A pair of researchers at the University of Illinois conducted a study comparing math standardized test scores in private and public institutions. It seems like I've seen this study before. Except this time, the results are a little bit different. According to this study, it was the public school kids who did the best.
Talk about flying in the face of expectations.
The researchers looked at a variety of possible explanatory factors and found that the ones that seemed to make the difference were certified teachers and using "modern, reform-oriented" curricula. In other words, good teaching leads to good learning. Note that what made the difference was not what kind of governance the schools operated under. What matters in the classroom is what happens in the classroom, not the boardroom.

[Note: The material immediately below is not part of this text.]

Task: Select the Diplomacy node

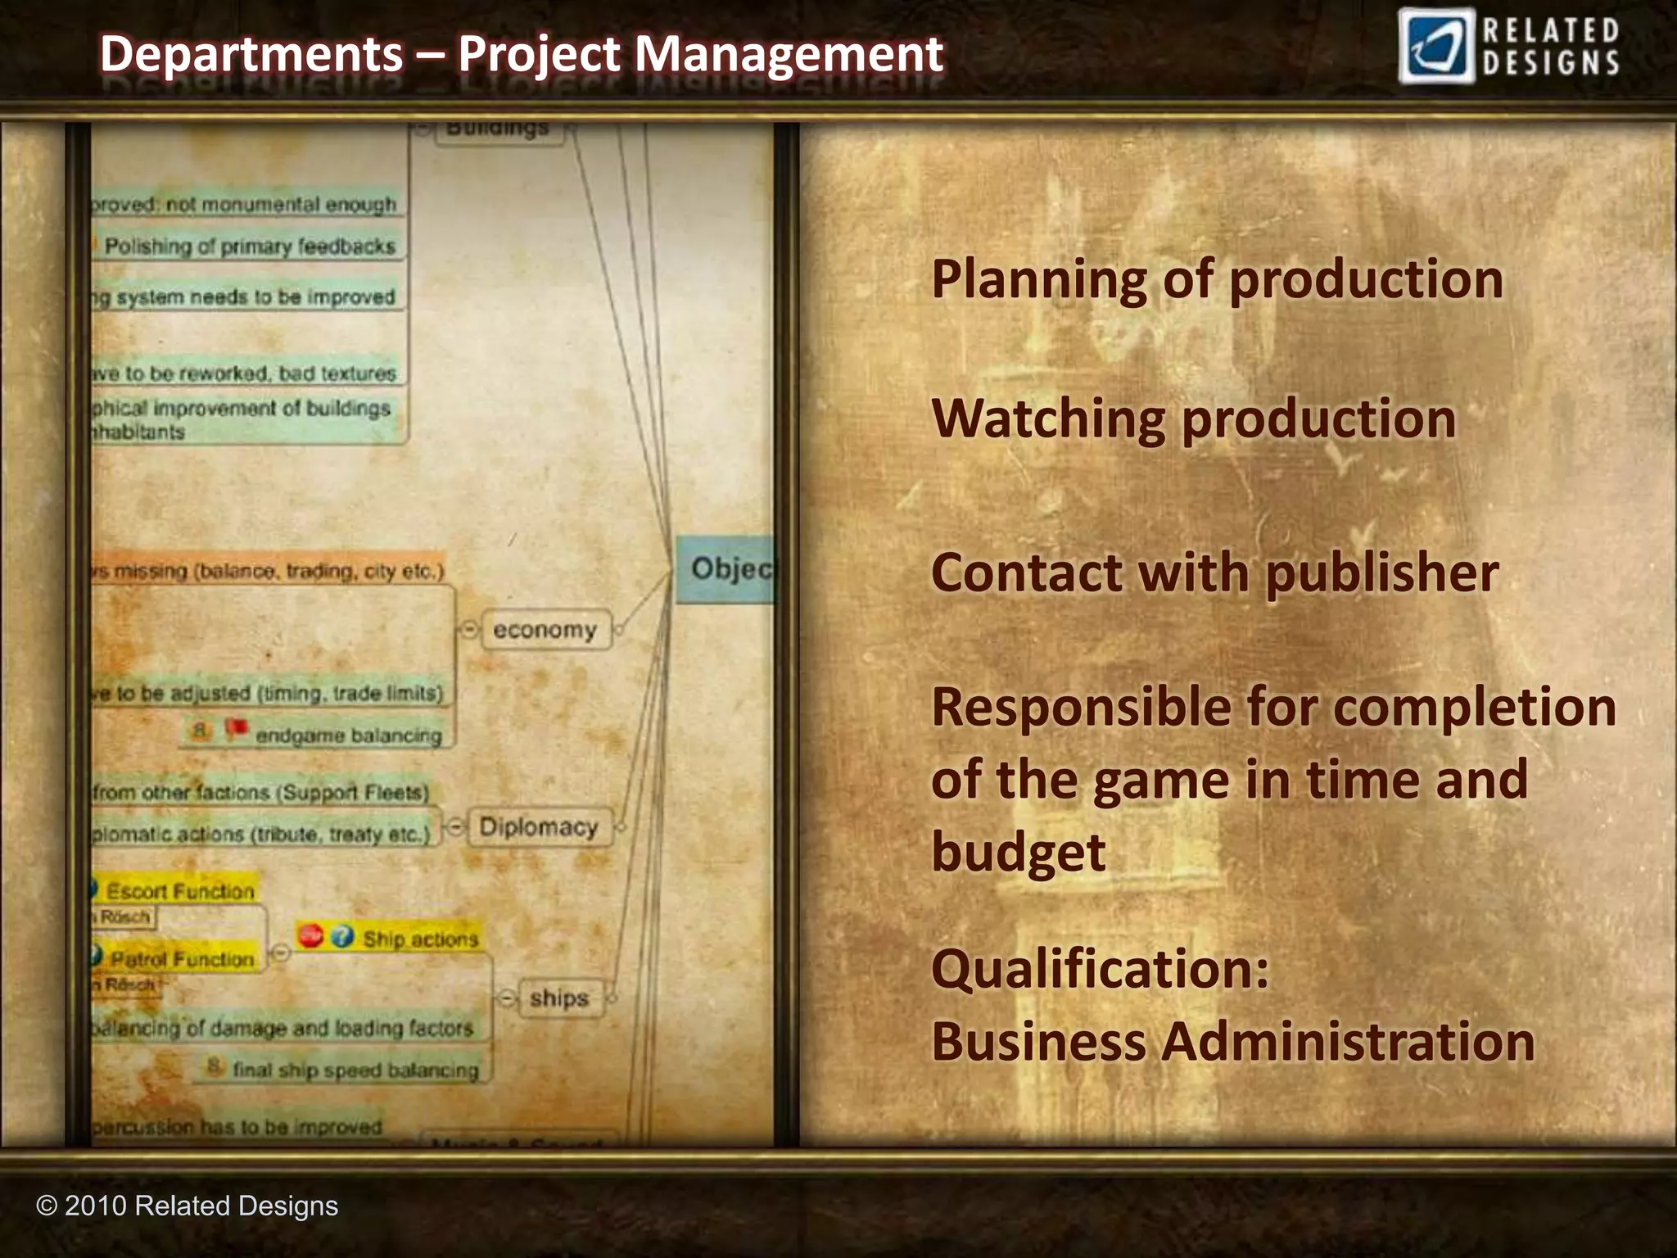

I think that has to be a key point here. Certainly, the guiding hand of governance is and will be a factor in what happens in the classroom. However, simply creating a private school (or charter school) seems unlikely to drastically improve learning, no matter what the rhetoric tells us.
The other interesting flip here is that the autonomy of private schools isn't necessarily working to their benefit. Take note all you, "the free market will force schools to improve" people. The researchers say that schools may be driven by parents' desire to follow a "back to basics" math curriculum rather than keep up to date with more effective modern ideas on math instruction. Yes, those schools may be following what the market wants, but the market is not asking for what research indicates is the best for student learning.
Frankly, this study is probably an outlier as everything else I read seems to be saying that public schools are at the bottom of whatever schooling hierarchy exists. But it does re-raise the crucial point that good teaching - more than any system of governance - leads to good learning. If we're serious about improving education, we need to look at what's actually working in the classroom, not who's calling the shots in the boardroom.